DEVOTION to the INFANT JESUS of PRAGUE
It is veneration of the Son of God, who in the form of an infant chose a stable for a palace, a manger for a cradle, and shepherds for worshipers. Our Savior grants special graces to all who venerate His sacred Infancy. The image of the Child Jesus known as the “Infant Jesus of Prague” was in reality of Spanish origin. In the 17th century, this beautiful statue was brought by a Spanish princess to Bohemia and presented to a Carmelite monastery. For many years this statue has been enshrined on a side altar in the Church of Our Lady of Victory in the city of Prague. It is of wax, and is about nineteen inches high. It is clothed in a royal mantle, and has a beautiful jeweled crown on its head. Its right hand is raised in blessing; its left holds a globe signifying sovereignty.
So many graces have been received by those who invoke the Divine Child before the original statue that it has been called “The Miraculous Infant Jesus of Prague.” We read the following in an old book printed in Kempt: “All who approach the miraculous statue and pray there with confidence receive assistance in danger, consolation in sorrows, aid in poverty, comfort in anxiety, light in spiritual darkness, streams of grace in dryness of soul, health in sickness, and hope in despair.
“No colic is so painful, no fever so violent, no malady so dangerous, no peril so great, no tumor so malignant, no insanity so raving, no complaint so irritating, no assault of Satan so furious, no pestilence so infectious, no swelling so serious, as not to be dispelled or cured by this blessed Child. The Holy Infant puts an end to enmities, frees prisoners, saves those who are condemned to death, brings obstinate sinners to repentance and blesses childless parents with offspring. In short, He is become all to all.”
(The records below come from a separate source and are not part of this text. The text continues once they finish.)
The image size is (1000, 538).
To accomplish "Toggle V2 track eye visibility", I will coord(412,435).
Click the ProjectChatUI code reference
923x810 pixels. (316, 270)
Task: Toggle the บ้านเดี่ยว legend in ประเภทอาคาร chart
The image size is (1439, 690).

In thanksgiving for the numerous graces and cures received, the miraculous statue at Prague was solemnly crowned on the Sunday after Easter, in 1655.
What is said of the original statue may be applied also to the images of the “Little King” which are venerated everywhere, in churches and chapels, homes and schools, monasteries and convents the world over. From small beginnings, this devotion has grown to great proportions, so that it is almost as universal as the Church itself.
The Divine Child attracts an ever-increasing number of clients, who appeal to Him in every need.
— From a publication of the Benedictine Convent of Perpetual Adoration -Clyde, Missouri. 31st edition, February, 1960. Imprimatur and Nihil Obstat January 20, 1960.